Puesto que en el cine no se usaban objetivos lo bastante sensibles como para rodar en estas condiciones de escasa iluminación, pidió a la NASA una lente Zeiss 50mm, F0.7, que había sobrado de un partida destinada al Programa Apolo. La buena relación que mantenía el cineasta del Bronx con la Agencia Espacial es de sobra conocida; tanto que hay quien especula que si la llegada del hombre a la Luna fue un montaje, Kubrick fue su autor. Sin embargo, esta hipótesis parece poco probable teniendo en cuenta lo meticuloso que era y lo inexplicable que en tal caso resultarían gazapos como el de la bandera que se ondea y las sombras proyectadas sobre el suelo selenita. Sea como fuere, este objetivo Zeiss de gran apertura del diafragma lo acopló a la cámara Mitchell que había adquirido durante el rodaje de ‘La naranja mecánica’, tardando tres meses en ponerla a punto. Aun así, la espera mereció la pena y el resultado fue de una belleza incomparable: la luz natural envolvía a los personajes en un halo celestial, muy parecido al que consiguió Murnau en ‘Fausto’. La contrapartida de esta lente era que reducía la profundidad de campo, motivo por el cual los actores estaban limitados en sus movimientos. No obstante, este hieratismo, que podría ser una rémora en cualquier otra circunstancia, tuvo el efecto benéfico e inesperado de acrecentar la sensación de indolencia y hastío que el director quería reflejar. Para las escenas de día y los exteriores usó la Arriflex, su cámara de toda la vida.
Casi tan importante como la iluminación
fue el lenguaje cinematográfico elegido para articular
la película. Haciendo caso omiso del rechazo generalizado
que suscita el zoom entre el grueso de los directores, Kubrick
hizo de él su máxima expresión artística.
La deformación de la perspectiva y el aplanamiento
de la imagen que lleva aparejado el zoom fueron sus mejores
aliados para sugerir la bidimensionalidad propia de un cuadro,
pues ‘Barry Lyndon’ es, por su apariencia externa,
una galería de arte animada.

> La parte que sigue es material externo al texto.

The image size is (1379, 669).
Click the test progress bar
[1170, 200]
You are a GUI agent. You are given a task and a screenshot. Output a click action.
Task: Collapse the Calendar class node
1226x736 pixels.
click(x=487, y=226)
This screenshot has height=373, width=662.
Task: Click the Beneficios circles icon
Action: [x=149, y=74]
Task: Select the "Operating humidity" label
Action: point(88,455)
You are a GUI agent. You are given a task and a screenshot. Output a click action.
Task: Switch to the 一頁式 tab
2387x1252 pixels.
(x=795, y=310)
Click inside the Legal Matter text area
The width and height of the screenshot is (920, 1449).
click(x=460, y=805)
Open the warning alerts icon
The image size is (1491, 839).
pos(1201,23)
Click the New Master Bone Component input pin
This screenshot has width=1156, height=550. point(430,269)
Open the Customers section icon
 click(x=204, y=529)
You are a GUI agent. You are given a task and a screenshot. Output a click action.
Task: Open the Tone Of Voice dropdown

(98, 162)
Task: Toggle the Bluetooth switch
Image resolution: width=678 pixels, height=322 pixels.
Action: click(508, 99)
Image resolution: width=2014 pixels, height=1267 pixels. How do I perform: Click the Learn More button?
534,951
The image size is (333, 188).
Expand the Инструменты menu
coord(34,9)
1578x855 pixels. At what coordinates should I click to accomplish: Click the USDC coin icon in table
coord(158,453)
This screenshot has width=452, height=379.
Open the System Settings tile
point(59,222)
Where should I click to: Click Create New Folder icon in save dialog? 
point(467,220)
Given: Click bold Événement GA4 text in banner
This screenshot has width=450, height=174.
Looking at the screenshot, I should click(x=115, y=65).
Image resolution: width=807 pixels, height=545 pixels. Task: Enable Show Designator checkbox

Por otra parte, el zoom
out y, en menor medida, el zoom in le permitieron profundizar
en la composición pictórica partiendo de un
grupo de personajes y finalizando en una estampa de gran colorido
y viveza. Asimismo, le facilitaron considerablemente el montaje.
Por su suavidad y lentitud, el zoom se descubrió como
un método inmejorable para la transición entre
planos. Así lo expresó John Alcott, el oscarizado
director de fotografía:
Cada
toma es un cuadro en sí, y no, como es frecuente, un
medio para ir de un punto del espacio a otro. Así,
cada plano es una composición, como el zoom que parte
de la pistola durante el duelo al borde del agua. El zoom
evitaba también recurrir demasiado al montaje y contribuía
a la suavidad, a la fluidez del conjunto.
Aunque en ‘Barry Lyndon’ el zoom cobró una importancia inusitada, Kubrick ya lo había usado antes, también con excelentes resultados, en ‘La naranja mecánica’.
Aunque la mayoría de los movimientos
de cámara son pausados, como ese travelling que sigue
a Redmond y a Lady Lyndon mientras pasean por entre los setos
del parterre belga y que termina en un encuadre perfecto de
la plaza del balneario, Kubrick se permitió usar la
cámara al hombro en dos ocasiones.
La más vistosa de ellas es la de la pelea del protagonista
con un fornido y fanfarrón soldado británico,
cuando combaten flanqueados por sus compañeros en un
ring improvisado. En esta secuencia se aprecia la afición
de Kubrick por el boxeo, deporte que estuvo muy presente en
sus inicios, tanto en la escena de los maniquíes de
‘El beso del asesino’ como en
su cortometraje ‘Day of the fight’.
La otra ocasión en que utiliza la cámara en
mano es en la paliza que le propina Barry a Lord Bullingdon
después de que éste le dejara en evidencia ante
sus invitados.
Por su aportación a la técnica cinematográfica, el director neoyorquino merece un puesto de honor junto a pioneros como Griffith, inventor del montaje en paralelo, o Murnau, quien para el rodaje de ‘El último’ pidió a Karl Freund una cámara móvil y con ella se aproximó a lo que luego sería la steadycam.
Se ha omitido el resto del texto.